Apply what you read:
1) In the pin router forum thread, which pin router is Clouseau currently restoring?
2) Reproduce the part of the pin router forum thread starting at "Here's a couple" and ending at "(Sep 14, 2008)".
3) Go on with the pin router forum thread from the point where it stops.

Excerpt provided:
# Need info on Pin Router



## Heartywood (Oct 12, 2009)

I saw an article about an old Pin Router. I was intrigued. anyone know more about this tool and possible uses?:help:


----------



## bobj3 (Jan 17, 2006)

MLCS daisy pin router

========



Heartywood said:


> I saw an article about an old Pin Router. I was intrigued. anyone know more about this tool and possible uses?:help:


----------



## Clouseau (Oct 12, 2009)

I have used the Rockwell overarm/undertable pin router from the '60's and '70's. I have also used a drill press as a pin router for plastic. I am currently restoring a 1920's RL Carter pin router. It was also produced and a Carter-Stanley. I considered building an undertable model with a pin from above before buying the RL Carter. They are great for duplicating.

Dan Coleman


----------



## bobj3 (Jan 17, 2006)

Hi Dan

see below
========


Clouseau said:


> I have used the Rockwell overarm/undertable pin router from the '60's and '70's. I have also used a drill press as a pin router for plastic. I am currently restoring a 1920's RL Carter pin router. It was also produced and a Carter-Stanley. I considered building an undertable model with a pin from above before buying the RL Carter. They are great for duplicating.
> 
> Dan Coleman


----------



## BigJimAK (Mar 13, 2009)

Ted,

Here's a couple more web pages with information on pin routing and one pin routing company's instructions, which contain "how to use" information.

Overarm Pin Router - Popular Mechanics

Veritas® Pin Router Arm - Lee Valley Tools


----------



## istracpsboss (Sep 14, 2008)

Data block:
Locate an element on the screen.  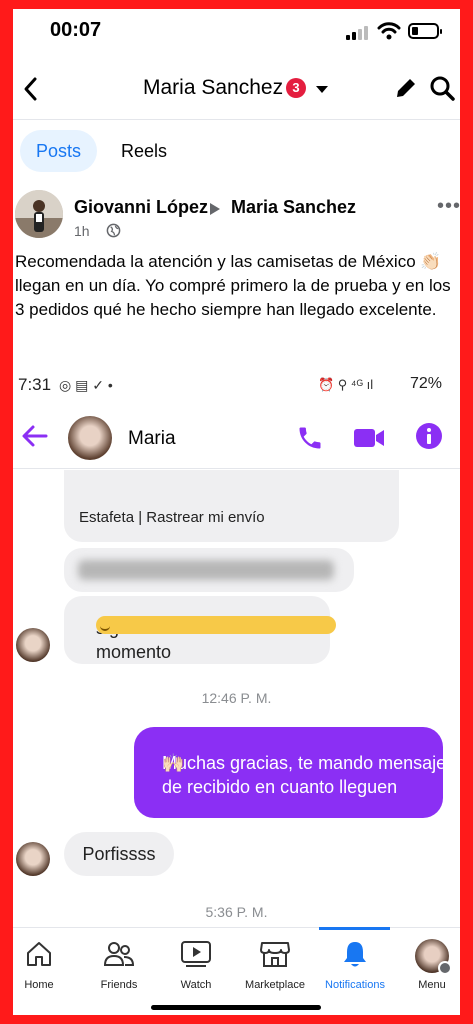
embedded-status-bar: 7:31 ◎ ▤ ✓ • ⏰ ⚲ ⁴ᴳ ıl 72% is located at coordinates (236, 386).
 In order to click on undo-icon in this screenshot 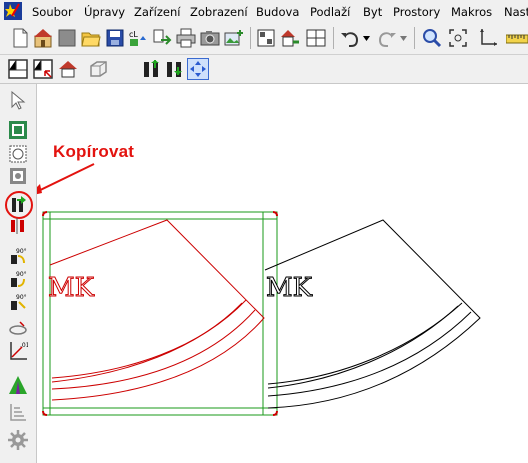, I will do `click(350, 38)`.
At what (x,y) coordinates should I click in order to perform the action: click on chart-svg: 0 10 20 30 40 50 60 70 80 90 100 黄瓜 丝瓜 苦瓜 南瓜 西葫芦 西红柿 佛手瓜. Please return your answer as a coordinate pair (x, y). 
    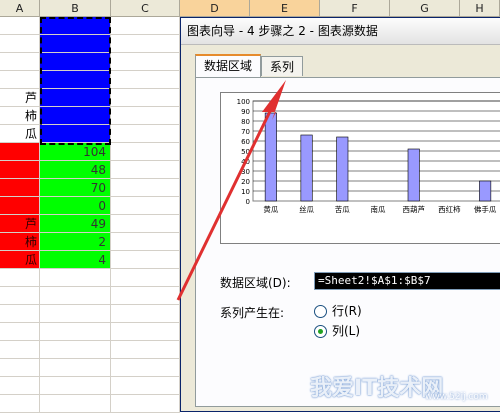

Responses for each task:
1) A 1920's RL Carter pin router.

2)
Here's a couple more web pages with information on pin routing and one pin routing company's instructions, which contain "how to use" information.

Overarm Pin Router - Popular Mechanics

Veritas® Pin Router Arm - Lee Valley Tools


----------



## istracpsboss (Sep 14, 2008)

3)
I couldn't get the Popular Mechanics one to move beyond the first page. Was it just me?

Cheers

Peter


----------



## CanuckGal (Nov 26, 2008)

It worked fine for me Peter.


----------



## bobj3 (Jan 17, 2006)

Worked fine on this end 

=



istracpsboss said:


> I couldn't get the Popular Mechanics one to move beyond the first page. Was it just me?
> 
> Cheers
> 
> Peter


----------



## istracpsboss (Sep 14, 2008)

Thanks guys. It worked for me this time,although I had trouble with some pages. Previously it wouldn't move at all.

Cheers

Peter


----------



## Clouseau (Oct 12, 2009)

Dewalt made an attachment for the RAS that held a router motor. It clamped on the ring that held the blade guard. I had one and never used it. I sold it to a gentleman last fall.


----------



## bobj3 (Jan 17, 2006)

Hi Clouseau

A member has one I will need to rack my brain and find the post with pictures..

=====



Clouseau said:


> Dewalt made an attachment for the RAS that held a router motor. It clamped on the ring that held the blade guard. I had one and never used it. I sold it to a gentleman last fall.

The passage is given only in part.